When the University of Toronto Tanenbaum Institute for Science in Sport (TISS) was launched in May 2022, director Ira Jacobs said that one of the things he is most looking forward to with regards to what TISS will enable, is the opportunity for sport scientists to communicate with each other, while giving those who are in the high-performance world – athletes, coaches, etc. – an opportunity to receive cutting edge and applicable new knowledge.
On September 13, Jacobs, who is a professor and former dean at the U of T Faculty of Kinesiology and Physical Education (KPE), hosted the institute’s first speaker series with a panel discussion on the potential of artificial intelligence (AI) within sport science, sport medicine and sport analytics research.
The panel featured Joseph (Joe) Baker, a professor at KPE and Tanenbaum chair in sport sciences, data modelling and sport analytics, Daniel (Danny) Whelan, an associate professor at the Temerty Faculty of Medicine, who holds the Tanenbaum professorship in orthopaedic sports medicine, and Meghan Chayka, co-founder of Stathletes and data scientist in residence at the Rotman School of Management.
Taking in the discussion, just like Jacobs had envisioned, was a cross section of the high-performance world, including scholars and surgeons, athletes and coaches, policy makers and reps from professional sport leagues and sport associations.
We caught up with Baker after the event to chat about the potential applications of AI in sport science, how it can be used to optimize athlete performance, and whether the benefits of integrating AI into sport science outweigh the challenges.
What are some potential applications of AI in sport science?
Given how dependent sport scientists and practitioners are on information for effective decision-making, training design and so on, the applications are nearly limitless. We’ve seen the influence of AI on everything from advanced data modelling for talent identification and player forecasting to designing better training environments and creating superior ways to monitor athlete stress, learning and performance.

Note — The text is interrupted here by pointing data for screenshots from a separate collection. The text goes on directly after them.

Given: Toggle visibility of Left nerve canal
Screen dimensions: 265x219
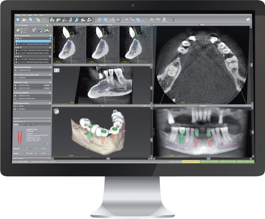Looking at the screenshot, I should pos(16,85).
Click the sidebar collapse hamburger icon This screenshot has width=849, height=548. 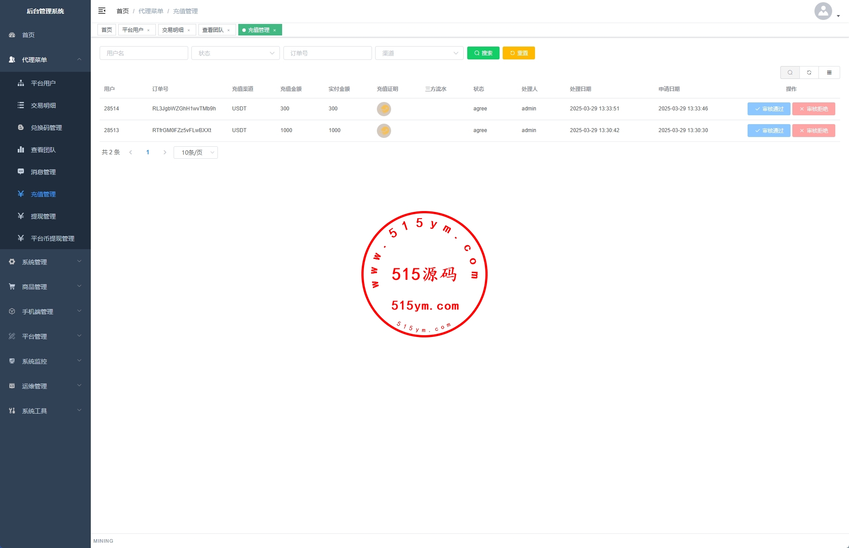click(102, 11)
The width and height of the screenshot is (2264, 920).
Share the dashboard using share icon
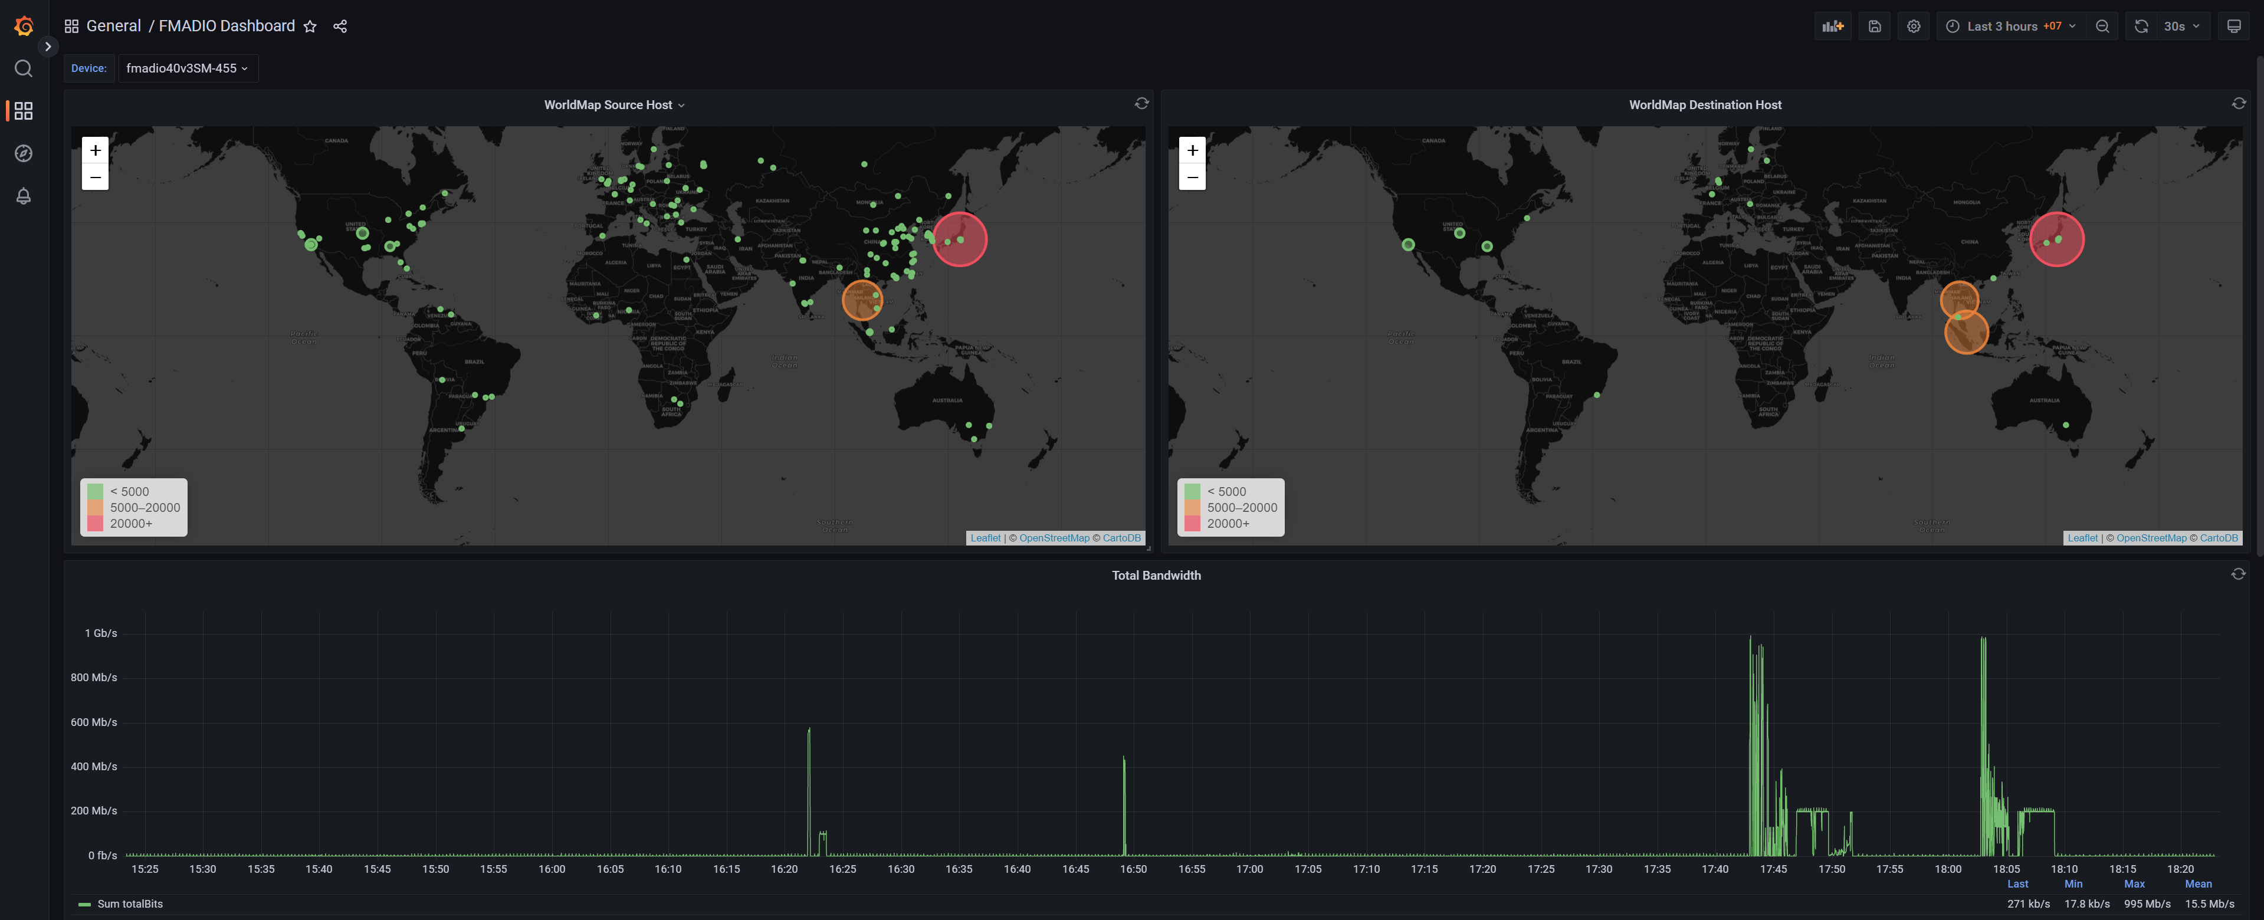pos(340,26)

How is AI transforming the way sports-related injuries are diagnosed? What role can AI play in enhancing the treatment and rehabilitation process for athletes?
We have seen a lot of attention in many sports on injury diagnosis, for example for concussion, and injury prediction, especially at the elite and professional levels. For many professional teams, a model that could predict an athlete’s injury risk is seen as the ‘holy grail’ of data analytics.
How can AI be used to optimize athlete performance?
An athlete’s ability to perform in an optimal way at a specific time reflects a complex interaction of physiological, biomechanical and psychological systems, among others. Until recently, researchers haven’t had the statistical and computing tools to be able to explore these complicated relationships. AI has the potential to help us understand the interaction of these systems over time and across development so that we can build stronger models of athlete skill acquisition and performance.
What challenges do you foresee with the integration of AI into sports research? Do they outweigh the potential benefits?
The greatest challenge to the use of AI in sport settings is access to data. Most AI-based approaches, for example, machine learning, require very large datasets to ‘learn’ the most effective patterns of data to look for. Unfortunately, in most sport settings, especially those involving more elite populations, the samples are quite small, for example, very few become professional athletes or Olympians. In addition, sport performance is continually evolving. In sport contexts, it’s not clear whether the benefits of AI will be able to offset these challenges.